• _Task prompt_: The data must be transcribed exactly, with no line missing.

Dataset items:

########################################

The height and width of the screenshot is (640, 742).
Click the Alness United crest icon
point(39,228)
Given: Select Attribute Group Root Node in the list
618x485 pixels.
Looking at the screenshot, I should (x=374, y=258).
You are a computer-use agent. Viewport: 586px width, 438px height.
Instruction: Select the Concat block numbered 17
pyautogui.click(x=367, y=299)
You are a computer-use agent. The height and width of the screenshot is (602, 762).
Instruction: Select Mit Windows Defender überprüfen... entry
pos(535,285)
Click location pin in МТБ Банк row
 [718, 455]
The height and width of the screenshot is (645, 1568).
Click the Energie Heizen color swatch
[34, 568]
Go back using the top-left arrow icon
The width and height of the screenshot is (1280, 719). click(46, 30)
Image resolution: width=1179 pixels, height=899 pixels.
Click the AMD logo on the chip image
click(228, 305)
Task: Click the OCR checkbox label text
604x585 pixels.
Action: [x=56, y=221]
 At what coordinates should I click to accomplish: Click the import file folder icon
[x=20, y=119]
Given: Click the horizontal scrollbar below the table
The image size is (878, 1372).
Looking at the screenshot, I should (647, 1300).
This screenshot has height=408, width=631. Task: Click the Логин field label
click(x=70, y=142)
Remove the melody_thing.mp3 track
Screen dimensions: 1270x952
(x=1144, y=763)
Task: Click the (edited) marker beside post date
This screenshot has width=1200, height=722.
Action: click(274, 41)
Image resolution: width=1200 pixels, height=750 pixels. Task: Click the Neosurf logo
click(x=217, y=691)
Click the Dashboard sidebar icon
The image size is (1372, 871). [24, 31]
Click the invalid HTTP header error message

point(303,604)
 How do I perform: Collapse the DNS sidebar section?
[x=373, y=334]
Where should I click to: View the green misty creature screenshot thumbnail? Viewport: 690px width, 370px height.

########################################

• _Written response_:
The height and width of the screenshot is (640, 742).
Click the Alness United crest icon
point(39,228)
Given: Select Attribute Group Root Node in the list
618x485 pixels.
Looking at the screenshot, I should (x=374, y=258).
You are a computer-use agent. Viewport: 586px width, 438px height.
Instruction: Select the Concat block numbered 17
pyautogui.click(x=367, y=299)
You are a computer-use agent. The height and width of the screenshot is (602, 762).
Instruction: Select Mit Windows Defender überprüfen... entry
pos(535,285)
Click location pin in МТБ Банк row
 [718, 455]
The height and width of the screenshot is (645, 1568).
Click the Energie Heizen color swatch
[34, 568]
Go back using the top-left arrow icon
The width and height of the screenshot is (1280, 719). click(46, 30)
Image resolution: width=1179 pixels, height=899 pixels.
Click the AMD logo on the chip image
click(228, 305)
Task: Click the OCR checkbox label text
604x585 pixels.
Action: [x=56, y=221]
 At what coordinates should I click to accomplish: Click the import file folder icon
[x=20, y=119]
Given: Click the horizontal scrollbar below the table
The image size is (878, 1372).
Looking at the screenshot, I should (647, 1300).
This screenshot has height=408, width=631. Task: Click the Логин field label
click(x=70, y=142)
Remove the melody_thing.mp3 track
Screen dimensions: 1270x952
(x=1144, y=763)
Task: Click the (edited) marker beside post date
This screenshot has width=1200, height=722.
Action: click(274, 41)
Image resolution: width=1200 pixels, height=750 pixels. Task: Click the Neosurf logo
click(x=217, y=691)
Click the Dashboard sidebar icon
The image size is (1372, 871). [24, 31]
Click the invalid HTTP header error message

point(303,604)
 How do I perform: Collapse the DNS sidebar section?
[x=373, y=334]
Where should I click to: View the green misty creature screenshot thumbnail? Viewport: 690px width, 370px height.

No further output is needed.